Closed SaltPepp closed 9 years ago

SaltPepp commented 9 years ago

The game will crash if you run: /bal -4483 playername You can either use try and catch statement or use typeOf

jpcsupplies commented 9 years ago

Not sure if the type checking is the issue on this crash; parameter (1) (ie -4483) will be treated as a string "-4483" which is then compared to the list of player names in our bank ledger file if you are an admin..

The third parameter [2] however may be causing an issue.. will do some further testing to confirm.

Whatever we need to fix these C2D's we need to nail them all before we push a test release to workshop. So that makes this a milestone.

I think there is instances where we directly convert chat output to a decimal - it might be an idea to process these as a string before hand and then type check it before converting to decimal to prevent the error conditions being able to occur.

Although we do need some sort of on error routine just so our mistakes dont kick players out of their game too. But ideally we still must test it enough all the C2D conditions are not possible to occur.

jpcsupplies commented 9 years ago

Bal command is fine i cant get it to fail.. but the pay command fails if i go /pay bob ooo ill have to add a check there

jpcsupplies commented 9 years ago

hmm bit of a spanner here - if( split[2].GetType() == typeof(int)) { reply = "we got an integer"; } else if (split[2].GetType() == typeof(string)) { reply = "we got a string"; } else { reply = "we got something else"; } always evaluates as string

using api quirks that ignore string elements test = "0" + split[2]; convert.todecimal (test); also fails..

converting to a string first is also pointless.

Looks like the only way to make this work is to use quirks to append a 0 to the start, then run a find/replace to write all numerical digits to a string, then todecimal that string.. that avoids the conditions that make the pay fail, but puts it outside my current c# skillset. Should be a simpler way, otherwise things like midspaces /tp command would crash the client every time someone used coordinates lol
but ill have to keep skimming reference docs to find said "easy way" try and catch maybe but i dont like using error handing routines for something we should cater for to begin with :/ nor am i familiar with try and catch to begin with lol

midspace commented 9 years ago

split[2].GetType() will always be string, because you are testing the Data Type of the variable, not the content.

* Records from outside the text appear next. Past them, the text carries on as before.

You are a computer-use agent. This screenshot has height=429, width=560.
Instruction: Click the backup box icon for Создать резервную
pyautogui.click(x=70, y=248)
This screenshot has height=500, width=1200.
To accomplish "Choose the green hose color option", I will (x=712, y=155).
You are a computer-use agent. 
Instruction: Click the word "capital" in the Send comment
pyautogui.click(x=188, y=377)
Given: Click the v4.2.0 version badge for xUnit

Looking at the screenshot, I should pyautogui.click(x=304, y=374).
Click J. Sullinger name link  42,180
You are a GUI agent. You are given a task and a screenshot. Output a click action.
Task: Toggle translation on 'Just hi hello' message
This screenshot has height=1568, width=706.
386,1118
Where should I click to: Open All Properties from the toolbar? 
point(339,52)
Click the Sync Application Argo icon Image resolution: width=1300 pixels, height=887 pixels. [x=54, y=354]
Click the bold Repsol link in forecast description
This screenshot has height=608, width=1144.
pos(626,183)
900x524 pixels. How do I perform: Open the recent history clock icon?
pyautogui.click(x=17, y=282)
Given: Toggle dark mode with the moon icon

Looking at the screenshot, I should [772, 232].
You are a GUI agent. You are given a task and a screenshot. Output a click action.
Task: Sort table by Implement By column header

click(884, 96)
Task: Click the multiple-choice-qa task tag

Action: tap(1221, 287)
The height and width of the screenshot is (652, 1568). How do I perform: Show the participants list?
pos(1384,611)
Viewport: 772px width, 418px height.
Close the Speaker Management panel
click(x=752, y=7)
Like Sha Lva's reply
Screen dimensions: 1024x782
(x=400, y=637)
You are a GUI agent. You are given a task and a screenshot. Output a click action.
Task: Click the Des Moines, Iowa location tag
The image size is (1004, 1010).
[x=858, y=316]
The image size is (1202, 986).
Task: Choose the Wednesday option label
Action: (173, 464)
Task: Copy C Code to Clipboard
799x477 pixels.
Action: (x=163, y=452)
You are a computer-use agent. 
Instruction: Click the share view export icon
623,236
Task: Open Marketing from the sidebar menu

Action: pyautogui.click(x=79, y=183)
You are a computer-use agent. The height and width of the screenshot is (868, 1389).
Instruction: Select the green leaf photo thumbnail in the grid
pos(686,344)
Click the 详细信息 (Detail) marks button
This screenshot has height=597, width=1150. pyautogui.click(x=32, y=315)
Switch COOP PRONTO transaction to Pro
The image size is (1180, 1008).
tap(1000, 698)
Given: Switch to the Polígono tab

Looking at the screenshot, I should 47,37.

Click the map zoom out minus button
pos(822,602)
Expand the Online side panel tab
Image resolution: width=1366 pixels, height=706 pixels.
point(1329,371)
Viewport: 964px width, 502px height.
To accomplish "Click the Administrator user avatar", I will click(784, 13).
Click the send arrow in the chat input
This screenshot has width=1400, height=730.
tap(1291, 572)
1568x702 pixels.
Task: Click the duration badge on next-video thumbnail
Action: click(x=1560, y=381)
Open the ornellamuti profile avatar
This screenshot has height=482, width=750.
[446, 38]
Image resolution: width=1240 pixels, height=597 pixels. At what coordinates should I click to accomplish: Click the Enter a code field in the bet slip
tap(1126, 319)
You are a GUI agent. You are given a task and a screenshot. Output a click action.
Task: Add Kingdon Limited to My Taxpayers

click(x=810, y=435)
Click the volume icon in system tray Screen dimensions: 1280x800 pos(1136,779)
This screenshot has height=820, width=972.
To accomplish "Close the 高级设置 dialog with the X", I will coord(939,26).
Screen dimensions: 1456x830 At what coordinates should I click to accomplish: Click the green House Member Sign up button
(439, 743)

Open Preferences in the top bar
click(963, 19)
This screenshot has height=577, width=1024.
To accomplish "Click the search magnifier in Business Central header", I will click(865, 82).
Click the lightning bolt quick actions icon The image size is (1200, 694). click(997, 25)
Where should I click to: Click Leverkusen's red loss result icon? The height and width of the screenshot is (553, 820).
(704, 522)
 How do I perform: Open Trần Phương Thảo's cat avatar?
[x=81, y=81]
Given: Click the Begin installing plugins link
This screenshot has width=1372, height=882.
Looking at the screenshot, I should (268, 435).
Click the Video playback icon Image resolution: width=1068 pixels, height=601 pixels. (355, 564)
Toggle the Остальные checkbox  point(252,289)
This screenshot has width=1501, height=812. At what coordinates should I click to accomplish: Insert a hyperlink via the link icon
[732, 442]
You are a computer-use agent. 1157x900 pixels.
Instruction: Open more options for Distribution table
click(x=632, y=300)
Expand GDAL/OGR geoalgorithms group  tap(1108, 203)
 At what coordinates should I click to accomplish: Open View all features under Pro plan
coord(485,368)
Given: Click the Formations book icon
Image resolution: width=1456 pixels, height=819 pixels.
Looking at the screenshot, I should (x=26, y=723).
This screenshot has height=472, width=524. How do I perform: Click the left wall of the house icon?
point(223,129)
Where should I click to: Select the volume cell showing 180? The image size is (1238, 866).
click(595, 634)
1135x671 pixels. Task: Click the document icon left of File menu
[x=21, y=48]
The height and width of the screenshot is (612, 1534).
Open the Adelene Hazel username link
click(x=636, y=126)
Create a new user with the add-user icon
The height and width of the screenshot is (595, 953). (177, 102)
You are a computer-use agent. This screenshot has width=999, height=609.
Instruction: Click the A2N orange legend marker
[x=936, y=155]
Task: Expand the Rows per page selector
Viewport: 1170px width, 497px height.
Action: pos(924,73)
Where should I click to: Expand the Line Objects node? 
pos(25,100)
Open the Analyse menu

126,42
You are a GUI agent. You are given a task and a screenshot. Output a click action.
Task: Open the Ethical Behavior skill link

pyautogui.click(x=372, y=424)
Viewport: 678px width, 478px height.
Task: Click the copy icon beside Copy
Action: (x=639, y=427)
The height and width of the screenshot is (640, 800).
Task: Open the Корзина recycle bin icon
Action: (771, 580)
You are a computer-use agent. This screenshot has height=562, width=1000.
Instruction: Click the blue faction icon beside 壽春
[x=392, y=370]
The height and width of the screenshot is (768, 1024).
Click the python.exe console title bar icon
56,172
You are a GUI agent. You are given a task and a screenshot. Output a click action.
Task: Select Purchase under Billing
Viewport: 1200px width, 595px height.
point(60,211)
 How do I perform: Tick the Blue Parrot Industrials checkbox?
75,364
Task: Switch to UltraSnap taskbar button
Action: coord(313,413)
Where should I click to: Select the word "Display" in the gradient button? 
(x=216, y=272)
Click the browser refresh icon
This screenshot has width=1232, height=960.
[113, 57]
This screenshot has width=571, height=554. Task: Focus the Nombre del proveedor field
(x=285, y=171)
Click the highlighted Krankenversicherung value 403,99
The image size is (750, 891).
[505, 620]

You practically have to test each value.

decimal testValue;
if ((Decimal.TryParse(split[1], NumberStyles.Number, CultureInfo.InvariantCulture, out testValue))
{
}
else if ((Decimal.TryParse(split[2], NumberStyles.Number, CultureInfo.InvariantCulture, out testValue))
{
}
jpcsupplies commented 9 years ago

Hmmm, (googles tryparse) something like this then? Two scenarios - a: /pay bob 1 b: /pay bob xyz

decimal x = 0; if (decimal.TryParse(split[2], out x)) { reply = "we got a decimal of " + x; //x will equal 1 in scanario "a" } else { reply = "we probably got a string then"; //x will equal 0 in scenario "b" }

jpcsupplies commented 9 years ago

Looks like there is a few examples of a..z && A..Z "for" loops to extract numbers too.. strike me as inefficent tho.. make more sence to go the other way 0..9 = 10 loops per char VS 48 or more; same end result.. and wont exception on non alpha characters dont need that level tho, since if they type garbage an error indicating to learn to type and allowing them to remedy it themself, rather than to nanny state it and try to pull some sence out of their gibberish would be the safer option;

ill try something to that extent when i get home too..

midspace commented 9 years ago

This is why I prefer Regular Expressions. It will extract exactly what you want by the pattern, without having to loop through and test every string in the split array.